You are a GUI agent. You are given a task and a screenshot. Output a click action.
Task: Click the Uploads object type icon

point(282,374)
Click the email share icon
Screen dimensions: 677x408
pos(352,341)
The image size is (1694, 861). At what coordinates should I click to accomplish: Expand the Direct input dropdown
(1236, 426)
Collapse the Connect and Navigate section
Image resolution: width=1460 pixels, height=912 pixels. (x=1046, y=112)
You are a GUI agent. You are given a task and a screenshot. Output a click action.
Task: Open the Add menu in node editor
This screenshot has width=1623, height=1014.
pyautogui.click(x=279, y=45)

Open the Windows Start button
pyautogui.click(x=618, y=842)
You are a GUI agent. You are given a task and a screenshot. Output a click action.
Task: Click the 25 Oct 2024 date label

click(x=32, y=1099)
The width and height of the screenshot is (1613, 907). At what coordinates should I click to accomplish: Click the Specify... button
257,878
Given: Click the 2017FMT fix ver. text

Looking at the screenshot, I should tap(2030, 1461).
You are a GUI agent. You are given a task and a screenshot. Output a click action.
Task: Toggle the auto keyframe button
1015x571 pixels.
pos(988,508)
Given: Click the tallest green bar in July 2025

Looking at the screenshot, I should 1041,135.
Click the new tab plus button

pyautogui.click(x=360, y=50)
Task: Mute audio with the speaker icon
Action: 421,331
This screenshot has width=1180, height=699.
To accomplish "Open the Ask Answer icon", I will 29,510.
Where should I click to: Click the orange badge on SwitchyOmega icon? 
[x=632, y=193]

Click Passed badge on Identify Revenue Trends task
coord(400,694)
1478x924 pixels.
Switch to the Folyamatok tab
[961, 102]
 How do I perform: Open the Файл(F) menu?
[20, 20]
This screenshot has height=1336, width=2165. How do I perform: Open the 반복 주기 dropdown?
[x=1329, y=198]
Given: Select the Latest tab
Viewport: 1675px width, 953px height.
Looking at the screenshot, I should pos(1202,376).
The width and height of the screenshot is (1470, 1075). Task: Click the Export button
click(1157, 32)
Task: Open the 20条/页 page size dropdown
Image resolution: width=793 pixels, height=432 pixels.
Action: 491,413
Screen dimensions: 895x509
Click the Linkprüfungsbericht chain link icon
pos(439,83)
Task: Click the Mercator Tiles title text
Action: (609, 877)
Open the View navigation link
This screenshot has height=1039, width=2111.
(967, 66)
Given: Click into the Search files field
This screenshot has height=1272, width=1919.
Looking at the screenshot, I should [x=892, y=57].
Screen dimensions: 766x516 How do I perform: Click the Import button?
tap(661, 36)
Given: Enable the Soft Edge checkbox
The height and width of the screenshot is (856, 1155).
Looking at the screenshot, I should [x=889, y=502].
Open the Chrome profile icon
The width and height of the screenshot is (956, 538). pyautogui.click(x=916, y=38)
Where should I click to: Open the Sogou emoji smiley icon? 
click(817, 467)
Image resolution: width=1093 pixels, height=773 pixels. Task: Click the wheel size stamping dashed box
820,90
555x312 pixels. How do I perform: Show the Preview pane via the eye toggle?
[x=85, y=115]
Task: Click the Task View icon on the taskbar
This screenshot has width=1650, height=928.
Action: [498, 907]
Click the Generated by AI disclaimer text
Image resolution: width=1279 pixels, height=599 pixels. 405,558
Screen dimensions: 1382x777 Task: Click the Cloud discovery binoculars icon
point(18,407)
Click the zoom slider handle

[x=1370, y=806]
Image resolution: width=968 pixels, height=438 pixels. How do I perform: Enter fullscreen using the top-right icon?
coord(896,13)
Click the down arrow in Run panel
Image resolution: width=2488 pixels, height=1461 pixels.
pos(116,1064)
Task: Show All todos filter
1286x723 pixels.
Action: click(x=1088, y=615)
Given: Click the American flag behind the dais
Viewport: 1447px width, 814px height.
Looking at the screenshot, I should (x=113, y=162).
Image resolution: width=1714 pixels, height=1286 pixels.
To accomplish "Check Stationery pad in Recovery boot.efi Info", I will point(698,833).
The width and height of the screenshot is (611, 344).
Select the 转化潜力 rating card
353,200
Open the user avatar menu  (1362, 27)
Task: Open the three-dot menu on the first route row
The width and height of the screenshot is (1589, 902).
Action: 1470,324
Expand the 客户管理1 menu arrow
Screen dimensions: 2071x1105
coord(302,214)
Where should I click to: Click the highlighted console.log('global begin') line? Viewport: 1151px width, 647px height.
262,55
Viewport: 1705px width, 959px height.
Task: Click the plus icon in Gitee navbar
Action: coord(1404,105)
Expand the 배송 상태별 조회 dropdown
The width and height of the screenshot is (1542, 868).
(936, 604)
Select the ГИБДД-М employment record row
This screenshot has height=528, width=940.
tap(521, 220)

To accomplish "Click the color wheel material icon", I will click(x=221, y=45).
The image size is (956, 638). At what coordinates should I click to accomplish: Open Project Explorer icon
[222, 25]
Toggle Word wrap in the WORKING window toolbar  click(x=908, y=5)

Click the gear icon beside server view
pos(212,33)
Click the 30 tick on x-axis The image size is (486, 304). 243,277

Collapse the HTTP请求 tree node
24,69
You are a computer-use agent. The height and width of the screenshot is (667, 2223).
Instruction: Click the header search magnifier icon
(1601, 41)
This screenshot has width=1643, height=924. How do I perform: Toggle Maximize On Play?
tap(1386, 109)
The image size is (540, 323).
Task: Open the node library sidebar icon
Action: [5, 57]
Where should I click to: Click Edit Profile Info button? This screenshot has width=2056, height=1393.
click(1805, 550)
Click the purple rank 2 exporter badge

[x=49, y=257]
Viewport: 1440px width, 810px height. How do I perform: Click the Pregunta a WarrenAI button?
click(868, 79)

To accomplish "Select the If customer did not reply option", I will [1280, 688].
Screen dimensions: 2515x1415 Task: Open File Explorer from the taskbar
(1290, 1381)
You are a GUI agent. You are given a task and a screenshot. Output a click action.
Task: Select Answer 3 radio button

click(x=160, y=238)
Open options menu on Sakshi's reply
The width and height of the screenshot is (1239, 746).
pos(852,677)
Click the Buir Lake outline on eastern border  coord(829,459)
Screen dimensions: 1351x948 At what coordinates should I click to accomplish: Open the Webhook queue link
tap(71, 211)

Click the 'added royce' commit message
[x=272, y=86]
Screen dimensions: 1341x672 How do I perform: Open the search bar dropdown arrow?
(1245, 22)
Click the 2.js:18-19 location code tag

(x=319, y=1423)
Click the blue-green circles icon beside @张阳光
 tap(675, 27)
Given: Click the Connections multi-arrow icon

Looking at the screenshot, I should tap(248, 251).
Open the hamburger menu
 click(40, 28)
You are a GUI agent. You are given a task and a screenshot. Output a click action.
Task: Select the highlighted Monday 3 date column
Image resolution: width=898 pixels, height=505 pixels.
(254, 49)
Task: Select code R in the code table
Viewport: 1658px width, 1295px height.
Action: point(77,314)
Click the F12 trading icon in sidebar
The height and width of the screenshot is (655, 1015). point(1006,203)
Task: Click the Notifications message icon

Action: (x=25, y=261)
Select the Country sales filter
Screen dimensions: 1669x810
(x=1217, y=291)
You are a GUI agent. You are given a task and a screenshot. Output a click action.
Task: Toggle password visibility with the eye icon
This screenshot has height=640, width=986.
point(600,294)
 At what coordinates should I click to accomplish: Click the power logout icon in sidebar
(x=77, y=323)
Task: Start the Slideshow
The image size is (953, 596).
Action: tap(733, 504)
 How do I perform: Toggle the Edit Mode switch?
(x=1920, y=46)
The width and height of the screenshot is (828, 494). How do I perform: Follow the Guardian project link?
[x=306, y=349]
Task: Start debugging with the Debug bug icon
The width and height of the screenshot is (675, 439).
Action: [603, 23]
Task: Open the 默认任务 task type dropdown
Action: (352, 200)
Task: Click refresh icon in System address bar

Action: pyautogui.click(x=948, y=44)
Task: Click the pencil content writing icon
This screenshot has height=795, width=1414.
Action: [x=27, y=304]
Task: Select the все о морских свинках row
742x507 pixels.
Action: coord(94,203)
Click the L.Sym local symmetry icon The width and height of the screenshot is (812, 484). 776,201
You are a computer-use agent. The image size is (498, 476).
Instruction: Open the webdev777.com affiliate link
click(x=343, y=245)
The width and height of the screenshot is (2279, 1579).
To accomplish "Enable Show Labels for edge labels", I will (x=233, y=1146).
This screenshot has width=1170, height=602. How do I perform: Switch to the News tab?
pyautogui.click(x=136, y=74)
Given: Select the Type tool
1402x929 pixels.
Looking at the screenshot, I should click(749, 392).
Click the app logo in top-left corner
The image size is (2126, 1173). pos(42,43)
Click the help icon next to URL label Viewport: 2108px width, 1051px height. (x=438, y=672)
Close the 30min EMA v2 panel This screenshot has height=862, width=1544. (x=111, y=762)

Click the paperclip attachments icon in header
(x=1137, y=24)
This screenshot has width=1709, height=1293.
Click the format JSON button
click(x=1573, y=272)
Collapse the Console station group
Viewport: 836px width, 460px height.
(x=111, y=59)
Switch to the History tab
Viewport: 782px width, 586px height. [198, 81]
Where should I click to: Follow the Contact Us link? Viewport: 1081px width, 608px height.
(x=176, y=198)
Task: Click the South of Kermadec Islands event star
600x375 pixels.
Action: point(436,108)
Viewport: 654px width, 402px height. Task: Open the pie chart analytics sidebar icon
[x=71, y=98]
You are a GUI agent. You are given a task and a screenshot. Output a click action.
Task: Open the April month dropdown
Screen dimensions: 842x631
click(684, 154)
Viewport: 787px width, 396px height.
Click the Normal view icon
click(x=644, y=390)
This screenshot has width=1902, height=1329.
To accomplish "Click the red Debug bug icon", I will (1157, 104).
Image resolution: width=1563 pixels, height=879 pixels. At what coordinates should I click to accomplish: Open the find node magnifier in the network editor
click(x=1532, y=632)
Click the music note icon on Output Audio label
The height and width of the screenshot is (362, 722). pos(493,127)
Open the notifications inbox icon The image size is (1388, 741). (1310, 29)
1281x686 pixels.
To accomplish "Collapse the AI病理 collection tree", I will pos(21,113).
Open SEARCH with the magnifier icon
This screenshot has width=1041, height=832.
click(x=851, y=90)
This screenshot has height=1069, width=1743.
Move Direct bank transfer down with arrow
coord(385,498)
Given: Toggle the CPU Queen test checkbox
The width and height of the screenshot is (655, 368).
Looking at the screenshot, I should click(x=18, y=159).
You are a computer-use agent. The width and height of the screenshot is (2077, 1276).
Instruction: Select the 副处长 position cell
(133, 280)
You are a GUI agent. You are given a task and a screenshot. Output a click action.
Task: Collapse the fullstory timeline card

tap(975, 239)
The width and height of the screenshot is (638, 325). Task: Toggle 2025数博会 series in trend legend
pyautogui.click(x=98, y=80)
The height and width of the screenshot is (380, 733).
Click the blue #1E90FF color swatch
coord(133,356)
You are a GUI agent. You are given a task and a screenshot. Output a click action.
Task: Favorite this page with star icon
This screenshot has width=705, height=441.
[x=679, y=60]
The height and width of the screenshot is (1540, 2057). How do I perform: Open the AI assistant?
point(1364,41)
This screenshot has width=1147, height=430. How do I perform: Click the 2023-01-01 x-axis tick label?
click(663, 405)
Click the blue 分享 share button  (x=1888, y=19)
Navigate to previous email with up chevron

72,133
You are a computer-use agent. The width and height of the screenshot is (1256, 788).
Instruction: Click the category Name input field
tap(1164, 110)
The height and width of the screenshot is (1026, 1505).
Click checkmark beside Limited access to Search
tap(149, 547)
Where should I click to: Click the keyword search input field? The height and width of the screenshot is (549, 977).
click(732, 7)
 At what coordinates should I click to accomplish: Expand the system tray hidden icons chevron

Task to carry out. Please copy, exactly as written, every line in the listing above from the line with "1478x924 pixels." up to and including the line with "Given: Click into the Search files field".

Your solution.
1478x924 pixels.
Switch to the Folyamatok tab
[961, 102]
 How do I perform: Open the Файл(F) menu?
[20, 20]
This screenshot has height=1336, width=2165. How do I perform: Open the 반복 주기 dropdown?
[x=1329, y=198]
Given: Select the Latest tab
Viewport: 1675px width, 953px height.
Looking at the screenshot, I should pos(1202,376).
The width and height of the screenshot is (1470, 1075). Task: Click the Export button
click(1157, 32)
Task: Open the 20条/页 page size dropdown
Image resolution: width=793 pixels, height=432 pixels.
Action: 491,413
Screen dimensions: 895x509
Click the Linkprüfungsbericht chain link icon
pos(439,83)
Task: Click the Mercator Tiles title text
Action: (609, 877)
Open the View navigation link
This screenshot has height=1039, width=2111.
(967, 66)
Given: Click into the Search files field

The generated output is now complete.